Author: Thomas Zander 2014-09-15 15:10:21
Published on: 2014-09-15T15:10:21+00:00
The use of PGP (Pretty Good Privacy) to provide distributed trust to a system of identity is considered geek wanking, as it tries to solve a problem that cannot be solved. This is because it still depends on local governments for upstream ID, which means it remains centralized. A decentralized identity management system is needed that allows the creation of new anonymous IDs that can be used when more security is required. For instance, including a Bitcoin public key in an email signature establishes everyone having the public key many times in their email archives. When proof is required, a signature can be provided on the requested content.
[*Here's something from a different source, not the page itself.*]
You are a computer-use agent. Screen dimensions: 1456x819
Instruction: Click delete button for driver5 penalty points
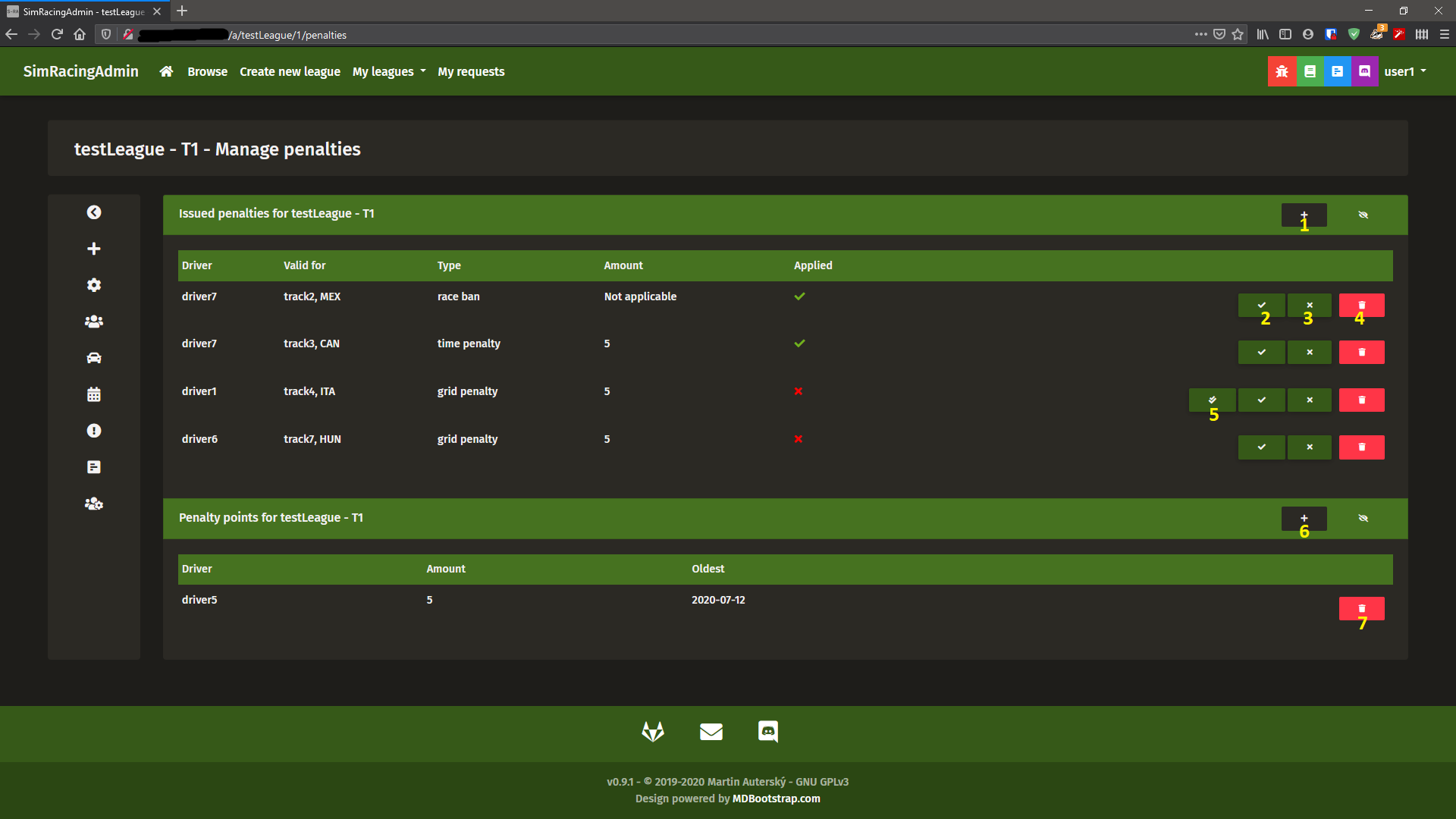tap(1362, 608)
The overhead of PGP and the Web of Trust (WoT) is unnecessary and results in fewer people using it. Though the value of in-person vetting of identity is undeniable, the in-person aspect of the WoT is frustrating. Guidelines suggest that you should not trust or sign a formerly-untrusted PGP or GPG key without seeing that person in real life and verifying their identity. In this light, the PGP WoT is useless and represents stupid geek wanking. A person's behavioral signature is what is relevant, and we know how Satoshi coded and wrote. Establishing an online entity known as Satoshi is easily done without any in-person meetings. The point is, the "online entity known as Satoshi" is the relevant fingerprint.